Как устроен этот мир. Наброски на макросоциологические темы - Дерлугьян Георгий. Страница 9
Второй – петровский – цикл не удалось преодолеть мирно, потому что он оказался очень успешен. Территория и ресурсы империи значительно выросли за счет исторических соперников – поляков, шведов, персов и турок. К концу XVIII в. Россия стала сверхдержавой, в 1815 г. оккупировавшей Париж. (Кстати, фон Клаузевиц воевал в русской армии и даже появляется на страницах «Войны и мира».) Но геополитический успех располагает к сохранению престижа и статике, что постигнет и СССР в его сверхдержавной фазе. Поэтому не смогли вовремя отменить крепостничество, реформировать армию и перейти к индустриализации.
Поражение в Крымской войне 1853–1856 годов и внезапная смерть Николая I «Палкина» приоткрыли историческое окно возможностей. Александр II «Освободитель» оказался Горбачевым XIX века.
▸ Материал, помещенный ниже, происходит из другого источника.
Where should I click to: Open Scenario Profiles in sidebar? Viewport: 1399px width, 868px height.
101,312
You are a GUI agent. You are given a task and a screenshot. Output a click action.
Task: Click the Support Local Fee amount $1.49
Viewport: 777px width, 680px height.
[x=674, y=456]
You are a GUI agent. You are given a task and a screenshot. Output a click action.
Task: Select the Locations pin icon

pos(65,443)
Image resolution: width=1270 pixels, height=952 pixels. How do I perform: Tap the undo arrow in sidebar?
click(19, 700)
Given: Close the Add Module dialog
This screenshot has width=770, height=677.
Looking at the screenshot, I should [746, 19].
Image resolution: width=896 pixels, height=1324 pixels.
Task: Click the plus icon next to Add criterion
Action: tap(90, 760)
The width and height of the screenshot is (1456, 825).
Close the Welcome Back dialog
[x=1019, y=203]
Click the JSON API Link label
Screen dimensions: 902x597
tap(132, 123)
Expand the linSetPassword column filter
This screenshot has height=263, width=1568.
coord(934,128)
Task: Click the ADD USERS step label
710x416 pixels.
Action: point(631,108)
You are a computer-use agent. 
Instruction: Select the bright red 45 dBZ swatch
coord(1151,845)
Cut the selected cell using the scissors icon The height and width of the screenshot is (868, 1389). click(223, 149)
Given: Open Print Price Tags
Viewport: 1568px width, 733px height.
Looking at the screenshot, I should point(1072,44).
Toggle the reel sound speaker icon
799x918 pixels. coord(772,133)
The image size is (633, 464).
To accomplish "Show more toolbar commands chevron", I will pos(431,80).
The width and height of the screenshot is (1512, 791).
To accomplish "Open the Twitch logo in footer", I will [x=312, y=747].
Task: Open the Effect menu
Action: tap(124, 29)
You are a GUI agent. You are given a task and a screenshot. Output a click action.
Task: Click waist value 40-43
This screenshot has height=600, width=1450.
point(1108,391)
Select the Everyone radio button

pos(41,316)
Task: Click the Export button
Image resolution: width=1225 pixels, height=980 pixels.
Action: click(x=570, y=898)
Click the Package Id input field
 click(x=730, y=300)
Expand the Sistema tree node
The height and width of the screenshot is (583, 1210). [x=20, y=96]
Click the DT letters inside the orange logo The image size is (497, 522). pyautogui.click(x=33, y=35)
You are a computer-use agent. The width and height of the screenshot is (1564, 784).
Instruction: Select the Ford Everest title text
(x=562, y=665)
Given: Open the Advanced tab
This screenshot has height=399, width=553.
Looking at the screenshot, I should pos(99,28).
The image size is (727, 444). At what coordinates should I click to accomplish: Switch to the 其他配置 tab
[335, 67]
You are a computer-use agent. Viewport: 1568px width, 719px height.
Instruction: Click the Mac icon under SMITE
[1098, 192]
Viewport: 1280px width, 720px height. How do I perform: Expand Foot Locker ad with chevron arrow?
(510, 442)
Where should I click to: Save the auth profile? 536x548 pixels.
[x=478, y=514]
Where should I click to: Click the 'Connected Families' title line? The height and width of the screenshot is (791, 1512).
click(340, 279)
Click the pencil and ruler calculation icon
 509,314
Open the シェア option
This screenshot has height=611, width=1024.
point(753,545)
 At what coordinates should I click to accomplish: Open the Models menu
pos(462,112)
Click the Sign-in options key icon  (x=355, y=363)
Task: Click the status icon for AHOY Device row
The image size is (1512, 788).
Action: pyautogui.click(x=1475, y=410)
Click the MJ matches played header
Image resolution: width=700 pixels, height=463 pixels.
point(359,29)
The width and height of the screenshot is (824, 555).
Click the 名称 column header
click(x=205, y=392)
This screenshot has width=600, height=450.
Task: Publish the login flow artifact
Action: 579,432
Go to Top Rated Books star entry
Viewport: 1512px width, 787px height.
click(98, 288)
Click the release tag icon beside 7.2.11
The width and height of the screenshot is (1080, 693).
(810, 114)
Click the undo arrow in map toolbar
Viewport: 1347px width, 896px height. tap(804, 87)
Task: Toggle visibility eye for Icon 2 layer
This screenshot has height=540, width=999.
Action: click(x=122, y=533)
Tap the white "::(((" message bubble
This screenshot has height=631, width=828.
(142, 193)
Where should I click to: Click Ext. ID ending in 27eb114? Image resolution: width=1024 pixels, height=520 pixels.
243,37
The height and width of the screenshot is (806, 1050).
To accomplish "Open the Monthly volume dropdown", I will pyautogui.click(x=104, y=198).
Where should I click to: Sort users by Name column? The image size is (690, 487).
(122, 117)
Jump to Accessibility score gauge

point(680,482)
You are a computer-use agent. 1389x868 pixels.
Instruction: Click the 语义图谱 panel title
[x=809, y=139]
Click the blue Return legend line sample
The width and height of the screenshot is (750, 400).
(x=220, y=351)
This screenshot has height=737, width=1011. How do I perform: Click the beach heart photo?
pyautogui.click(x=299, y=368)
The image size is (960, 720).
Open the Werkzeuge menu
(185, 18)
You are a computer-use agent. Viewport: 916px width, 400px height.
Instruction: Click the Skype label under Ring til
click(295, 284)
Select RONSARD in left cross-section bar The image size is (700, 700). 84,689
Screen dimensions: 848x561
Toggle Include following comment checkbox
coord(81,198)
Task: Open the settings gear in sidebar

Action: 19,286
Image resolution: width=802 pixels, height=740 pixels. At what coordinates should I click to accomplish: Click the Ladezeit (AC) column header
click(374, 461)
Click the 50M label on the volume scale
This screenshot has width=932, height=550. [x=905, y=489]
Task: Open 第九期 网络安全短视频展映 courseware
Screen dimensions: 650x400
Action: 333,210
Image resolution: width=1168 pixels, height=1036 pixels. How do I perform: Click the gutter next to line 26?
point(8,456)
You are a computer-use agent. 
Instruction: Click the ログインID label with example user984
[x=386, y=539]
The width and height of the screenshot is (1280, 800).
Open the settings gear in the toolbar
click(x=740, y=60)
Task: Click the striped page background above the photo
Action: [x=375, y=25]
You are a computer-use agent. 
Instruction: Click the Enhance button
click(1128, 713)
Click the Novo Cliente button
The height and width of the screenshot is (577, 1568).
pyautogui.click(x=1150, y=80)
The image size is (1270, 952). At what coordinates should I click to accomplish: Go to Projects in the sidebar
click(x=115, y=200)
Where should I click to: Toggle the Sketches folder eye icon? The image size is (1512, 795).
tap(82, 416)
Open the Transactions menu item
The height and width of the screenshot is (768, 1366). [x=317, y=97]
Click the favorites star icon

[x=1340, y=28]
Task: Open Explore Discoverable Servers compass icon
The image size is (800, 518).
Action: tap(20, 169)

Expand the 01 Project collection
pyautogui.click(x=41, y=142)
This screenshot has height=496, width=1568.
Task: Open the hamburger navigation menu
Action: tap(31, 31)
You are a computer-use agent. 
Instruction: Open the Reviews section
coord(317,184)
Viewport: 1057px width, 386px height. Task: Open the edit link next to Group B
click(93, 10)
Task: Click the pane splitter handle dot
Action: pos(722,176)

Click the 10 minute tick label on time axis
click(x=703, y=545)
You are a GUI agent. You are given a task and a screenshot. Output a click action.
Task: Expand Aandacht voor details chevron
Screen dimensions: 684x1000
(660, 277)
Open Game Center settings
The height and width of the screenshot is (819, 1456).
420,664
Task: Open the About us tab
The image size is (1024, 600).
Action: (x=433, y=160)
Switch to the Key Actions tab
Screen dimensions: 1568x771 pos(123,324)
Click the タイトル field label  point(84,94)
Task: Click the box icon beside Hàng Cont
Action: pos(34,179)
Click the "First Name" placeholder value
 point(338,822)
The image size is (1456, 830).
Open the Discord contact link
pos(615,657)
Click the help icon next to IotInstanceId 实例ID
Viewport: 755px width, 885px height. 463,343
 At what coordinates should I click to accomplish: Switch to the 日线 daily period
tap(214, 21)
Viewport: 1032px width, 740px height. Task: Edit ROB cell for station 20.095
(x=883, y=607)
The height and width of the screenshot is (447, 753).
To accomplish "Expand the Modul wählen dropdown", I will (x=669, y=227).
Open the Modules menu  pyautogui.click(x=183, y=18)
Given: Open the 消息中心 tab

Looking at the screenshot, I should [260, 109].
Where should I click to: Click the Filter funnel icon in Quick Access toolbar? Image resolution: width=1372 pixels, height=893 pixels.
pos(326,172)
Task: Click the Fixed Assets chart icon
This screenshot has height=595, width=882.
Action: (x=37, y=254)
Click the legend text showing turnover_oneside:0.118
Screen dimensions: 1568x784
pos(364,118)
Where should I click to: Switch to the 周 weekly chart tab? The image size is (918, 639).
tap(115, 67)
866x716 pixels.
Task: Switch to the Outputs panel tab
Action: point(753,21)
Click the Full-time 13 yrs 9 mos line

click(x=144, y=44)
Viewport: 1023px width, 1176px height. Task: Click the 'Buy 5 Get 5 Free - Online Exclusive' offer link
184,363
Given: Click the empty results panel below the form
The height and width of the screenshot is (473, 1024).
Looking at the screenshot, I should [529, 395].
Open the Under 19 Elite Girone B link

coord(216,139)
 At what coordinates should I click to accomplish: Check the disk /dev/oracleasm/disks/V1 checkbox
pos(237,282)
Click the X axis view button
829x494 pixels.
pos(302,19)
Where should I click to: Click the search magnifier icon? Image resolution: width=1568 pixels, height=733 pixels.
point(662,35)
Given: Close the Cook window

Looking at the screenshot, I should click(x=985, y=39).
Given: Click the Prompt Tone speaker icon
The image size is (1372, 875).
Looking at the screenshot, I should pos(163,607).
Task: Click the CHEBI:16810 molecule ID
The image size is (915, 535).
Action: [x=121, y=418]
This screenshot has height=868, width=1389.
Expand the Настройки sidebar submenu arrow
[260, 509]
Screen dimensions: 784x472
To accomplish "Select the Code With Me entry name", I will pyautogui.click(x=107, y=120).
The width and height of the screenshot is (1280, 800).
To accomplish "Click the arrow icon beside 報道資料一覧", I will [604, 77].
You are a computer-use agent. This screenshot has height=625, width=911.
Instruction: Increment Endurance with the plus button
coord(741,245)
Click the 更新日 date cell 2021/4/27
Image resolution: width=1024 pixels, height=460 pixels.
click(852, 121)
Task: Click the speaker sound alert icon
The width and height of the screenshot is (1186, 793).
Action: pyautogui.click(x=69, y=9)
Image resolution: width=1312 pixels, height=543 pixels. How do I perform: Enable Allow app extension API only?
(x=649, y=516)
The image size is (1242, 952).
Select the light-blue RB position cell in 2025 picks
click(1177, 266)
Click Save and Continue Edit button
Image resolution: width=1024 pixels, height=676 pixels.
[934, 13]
В результате его важных, но половинчатых реформ возник парализующий раскол элит на абсолютистских консерваторов, отстаивающих свои привилегии на должности и доходы с поместий, и склонную к радикализму интеллигенцию, чьи современные профессиональные знания не находили ожидаемого применения в роли экспертов и рыночных специалистов. Оставалось писать великие романы, спорить о проектах переустройства мира, ходить в народ, метать бомбы.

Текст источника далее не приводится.